Primus frontman gets back to his roots

The difference between a novelty record and an authentic musical experiment is the depth to which the concept is explored. For the former, consider Hayseed Dixie’s gimmicky gaggle of bluegrass AC/DC covers, which reaches full maturity at approximately the halfway point of the first track. Refreshingly, Duo de Twang, Les Claypool’s latest side-project, is anything but a gag.

On Four Foot Shack, said Duo deliver an unplugged collection of mainly covers rendered in the moonshine-and-overalls motif of O Brother, Where Art Thou? 

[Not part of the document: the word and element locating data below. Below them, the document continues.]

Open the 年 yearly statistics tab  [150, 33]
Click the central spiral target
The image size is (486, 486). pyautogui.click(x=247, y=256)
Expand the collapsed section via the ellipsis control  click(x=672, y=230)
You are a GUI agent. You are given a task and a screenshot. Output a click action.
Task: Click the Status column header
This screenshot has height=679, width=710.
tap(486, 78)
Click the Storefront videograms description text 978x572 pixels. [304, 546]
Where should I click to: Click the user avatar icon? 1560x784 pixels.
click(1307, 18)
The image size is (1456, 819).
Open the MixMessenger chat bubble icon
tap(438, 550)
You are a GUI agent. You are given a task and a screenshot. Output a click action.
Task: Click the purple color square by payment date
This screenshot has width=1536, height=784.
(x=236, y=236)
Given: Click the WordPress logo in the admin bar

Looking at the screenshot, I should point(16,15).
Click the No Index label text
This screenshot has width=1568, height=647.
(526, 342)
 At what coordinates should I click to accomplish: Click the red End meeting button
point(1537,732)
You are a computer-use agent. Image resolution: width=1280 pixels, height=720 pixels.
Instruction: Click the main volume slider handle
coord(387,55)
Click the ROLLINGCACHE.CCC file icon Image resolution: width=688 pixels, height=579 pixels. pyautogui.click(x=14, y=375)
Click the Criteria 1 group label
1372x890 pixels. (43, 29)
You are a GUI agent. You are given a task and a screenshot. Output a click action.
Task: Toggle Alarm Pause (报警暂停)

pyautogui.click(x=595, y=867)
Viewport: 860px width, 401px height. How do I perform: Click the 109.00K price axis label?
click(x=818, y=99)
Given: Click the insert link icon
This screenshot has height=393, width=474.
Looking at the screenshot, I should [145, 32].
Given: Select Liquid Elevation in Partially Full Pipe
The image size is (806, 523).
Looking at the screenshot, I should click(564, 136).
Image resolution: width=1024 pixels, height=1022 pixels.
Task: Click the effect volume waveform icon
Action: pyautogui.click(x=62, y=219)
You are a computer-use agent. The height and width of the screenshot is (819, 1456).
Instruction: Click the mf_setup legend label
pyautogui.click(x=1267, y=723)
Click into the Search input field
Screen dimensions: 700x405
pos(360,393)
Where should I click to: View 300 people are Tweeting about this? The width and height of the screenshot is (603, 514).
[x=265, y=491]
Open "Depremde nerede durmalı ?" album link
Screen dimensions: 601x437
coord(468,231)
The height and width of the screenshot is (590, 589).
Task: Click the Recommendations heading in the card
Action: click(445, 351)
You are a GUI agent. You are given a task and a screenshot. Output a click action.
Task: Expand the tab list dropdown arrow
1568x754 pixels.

Inspired by Claypool’s recent absorption with early 20th-century roots music, the 15 tracks include funked-up hillbilly versions of Alice In Chains, the Bee Gees and Primus. Cheeky? Sure, but the ferocious musicianship of Les on bass and Bryan Kehoe on guitar plays out in swathes of dizzying melodic latticework. 

On Boonville Stomp and Jerry Was A Race Car Driver, their freewheeling rhythmic interplay erupts into jaw-dropping displays of fretboard mayhem, while Stayin’ Alive sees the duo deconstruct the disco classic into a pulsating woodshed blow-out. It’s hard not to chortle during the verses of Man In The Box, but if you can’t have a laugh every now and then, you’ve got no business listening to Les Claypool.